In the song's final verse, a year has passed, during which the narrator's brother has married and moved away. Also, her father died from a viral infection, which has left her mother despondent. The narrator herself now visits Choctaw Ridge often, picking flowers there to drop from the Tallahatchie Bridge onto the murky waters flowing beneath it.
The mysteries surrounding the characters in the song created something of a cultural sensation at the time and at least one urban legend. In 1975, Gentry told author Herman Raucher that she hadn't come up with a reason for Billie Joe's suicide when she wrote the song.
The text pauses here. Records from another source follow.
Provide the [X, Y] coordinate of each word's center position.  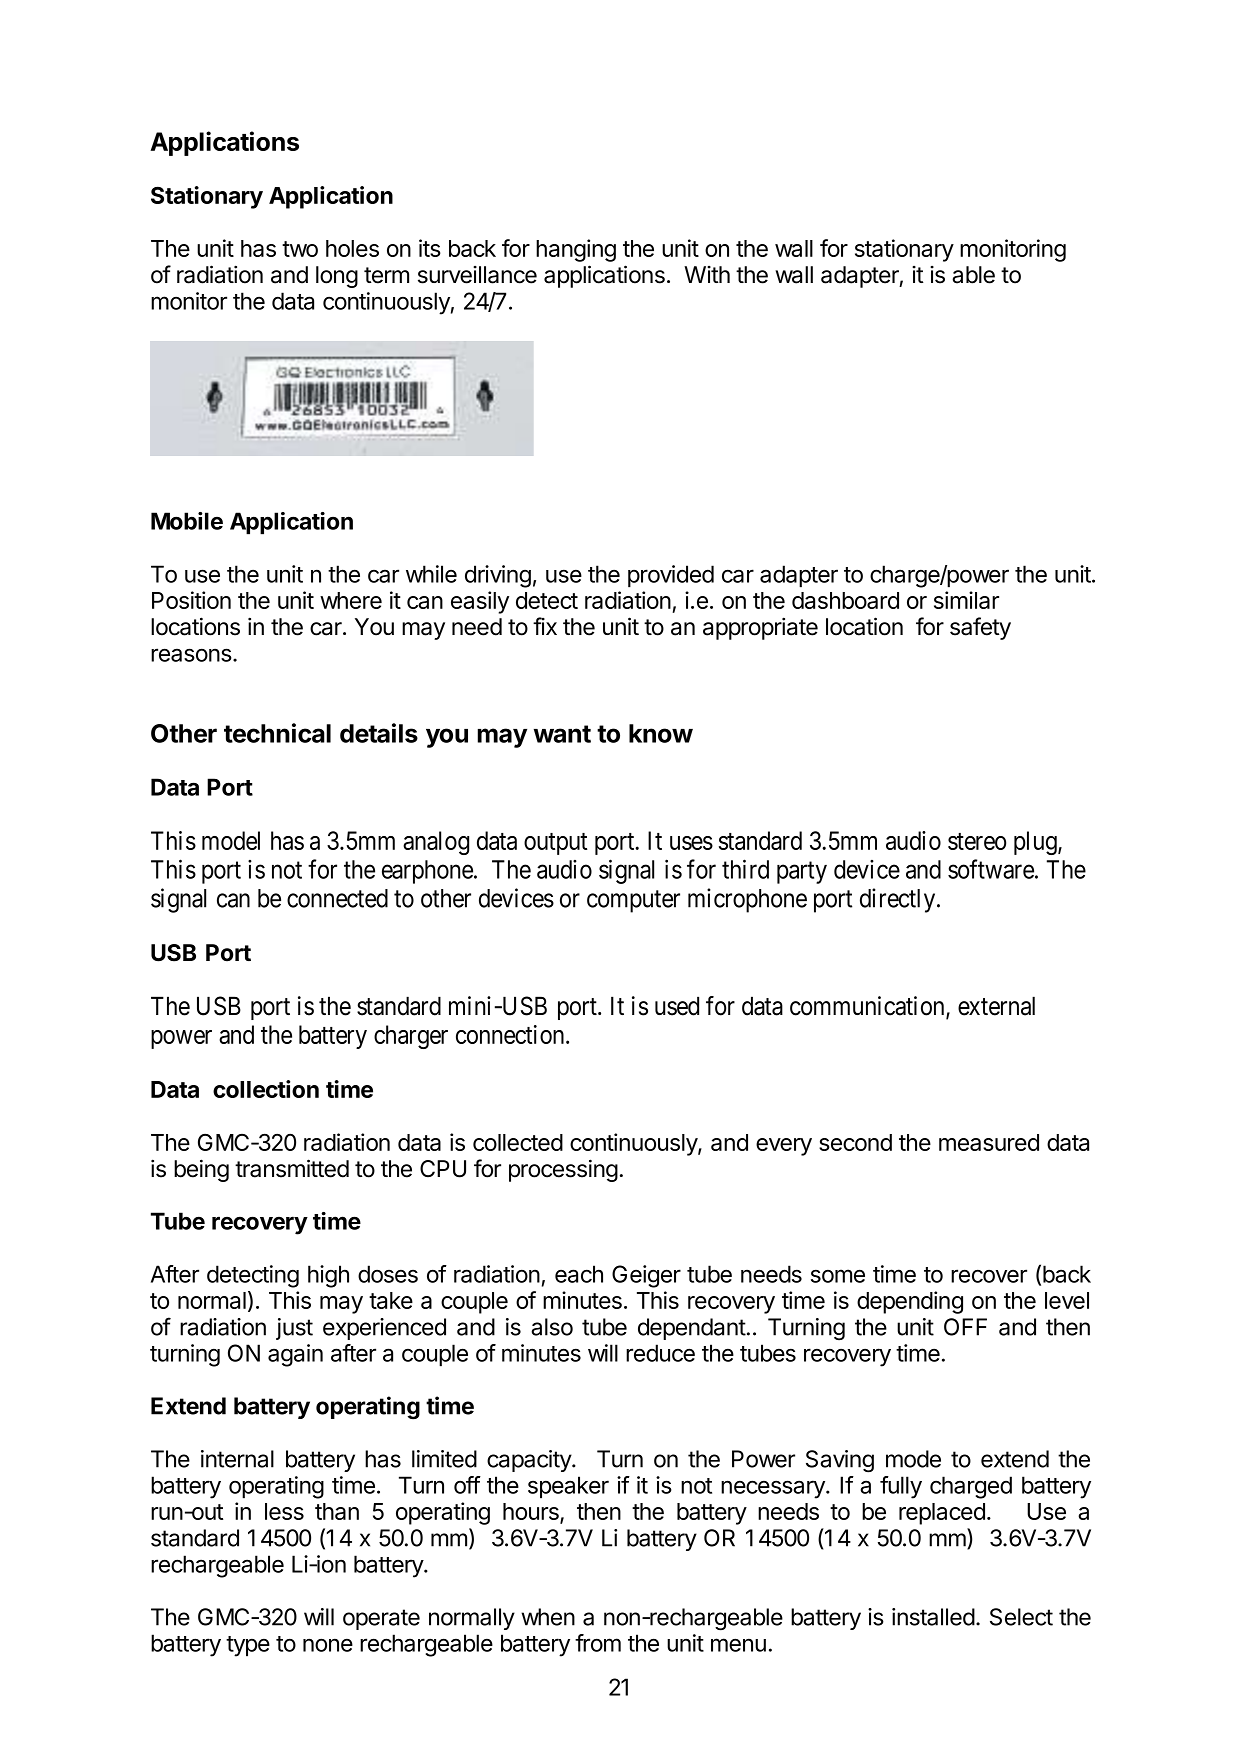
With [707, 274]
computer [633, 901]
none [328, 1645]
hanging [576, 250]
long [337, 277]
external [996, 1006]
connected [337, 898]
She has stated in numerous interviews over the years that the focus of the song was not the suicide itself, but the rather matter-of-fact way that the narrator's family was discussing the tragedy over dinner, unaware that Billie Joe might well have been her boyfriend.
A popular speculation at the release of the song in 1967 (unsupported by either the song's lyrics or the culture of that area and time period) was that the narrator and Billie Joe threw their baby (either stillborn or aborted) off the bridge, and Billie Joe then killed himself out of grief and guilt. This version of events is accentuated in the Sinéad O'Connor version, where a baby is heard to cry at the moment the mystery item is thrown off the bridge. There was also speculation that Billie Joe was a black man, having a forbidden affair with the white narrator, although the culture of that area, in that time period, made it extremely unlikely that a black male would have had any part in the events described in the song's lyrics (a frog down the narrator's back at a public movie theater, socializing with the narrator's family after church, or being seen together throwing "something" off of a bridge in public).
Gentry continually dismissed the belief that the song was biographical. At the height of the song's popularity, numerous rumors circulated that Ms. Gentry had been questioned by Mississippi police.
The song's popularity proved so enduring that in 1976, nine years after its release, Warner Bros. commissioned author Herman Raucher to adapt it into a novel and screenplay, Ode to Billy Joe (note different spelling). The poster's tagline, which treats the film as being based on actual events and even gives a date of death for Billy (June 3, 1953), led many to believe that the song was based on actual events. In fact, when Raucher met Bobbie Gentry in preparation for writing the novel and screenplay, she confessed that she herself had no idea why Billie killed himself. In Raucher's novel and screenplay, Billy Joe kills himself after a drunken homosexual experience, and the object thrown from the bridge is the narrator's ragdoll.
Billy Joe's story is analyzed in Professor John Howard's history of gay Mississippi entitled Men Like That: A Queer Southern History as an archetype of what Howard calls the gay suicide myth.